Chopped Italian Pasta Salad
Serving Size - 8
Prepared By - DnD
Recipe Rating
* * * * *
 

RED WINE VINAIGRETTE:
1/3 cup red wine vinegar
2 teaspoons Dijon mustard
2 teaspoons honey
1 1/2 teaspoons dried oregano
1 teaspoon salt
1/4 teaspoon red pepper flakes
2/3 cup extra-virgin olive oil
PASTA SALAD:
1 pound Fusilli, cooked, drained and cooled to room temperature
1 pint (2 cups) cherry tomatoes, halved
1 pound salami cut into 1/2" cubes
8 ounces mozzarella pearls, drained
1 cup green olives, such as Cerignola, halved and pitted
1 cup artichoke hearts in oil, drained and chopped into bite-sized pieces
1/2 cup fresh basil diced

To a large bowl, add the red wine vinegar, Dijon mustard, honey, oregano, pepper flakes if using, and salt.

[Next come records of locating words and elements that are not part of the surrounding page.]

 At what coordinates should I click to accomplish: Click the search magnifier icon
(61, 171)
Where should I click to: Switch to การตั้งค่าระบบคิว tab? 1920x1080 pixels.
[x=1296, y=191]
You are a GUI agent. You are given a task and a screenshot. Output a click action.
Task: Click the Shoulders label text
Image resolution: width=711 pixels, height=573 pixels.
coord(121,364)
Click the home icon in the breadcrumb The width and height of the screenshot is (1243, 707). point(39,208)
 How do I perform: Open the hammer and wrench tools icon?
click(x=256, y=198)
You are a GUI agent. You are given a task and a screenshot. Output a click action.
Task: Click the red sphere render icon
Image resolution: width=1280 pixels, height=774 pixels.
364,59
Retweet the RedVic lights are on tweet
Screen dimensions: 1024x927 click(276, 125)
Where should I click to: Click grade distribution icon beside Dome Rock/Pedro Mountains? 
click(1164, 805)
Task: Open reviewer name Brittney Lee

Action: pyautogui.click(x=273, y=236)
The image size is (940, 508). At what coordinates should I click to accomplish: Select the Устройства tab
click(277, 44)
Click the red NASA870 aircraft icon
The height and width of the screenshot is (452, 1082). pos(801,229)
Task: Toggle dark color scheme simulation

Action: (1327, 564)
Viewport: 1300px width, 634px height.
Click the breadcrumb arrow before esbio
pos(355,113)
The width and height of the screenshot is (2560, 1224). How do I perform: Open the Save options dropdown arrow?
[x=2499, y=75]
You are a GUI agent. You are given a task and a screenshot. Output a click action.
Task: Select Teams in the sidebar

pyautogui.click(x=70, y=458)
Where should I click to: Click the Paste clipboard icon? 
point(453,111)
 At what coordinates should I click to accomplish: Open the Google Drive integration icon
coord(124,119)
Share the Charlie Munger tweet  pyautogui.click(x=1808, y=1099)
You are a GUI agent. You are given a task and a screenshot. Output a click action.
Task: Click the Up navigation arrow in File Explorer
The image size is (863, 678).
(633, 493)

Whisk together until smooth and combined. Drizzle in the olive oil while whisking to create a creamy vinaigrette. In the large bowl, toss together the cooked pasta with the cherry tomatoes, salami, mozzarella, green olives, artichokes and fresh basil. Refrigerate covered for at least an hour for ingredients to marinate. Serve cold or room temperature.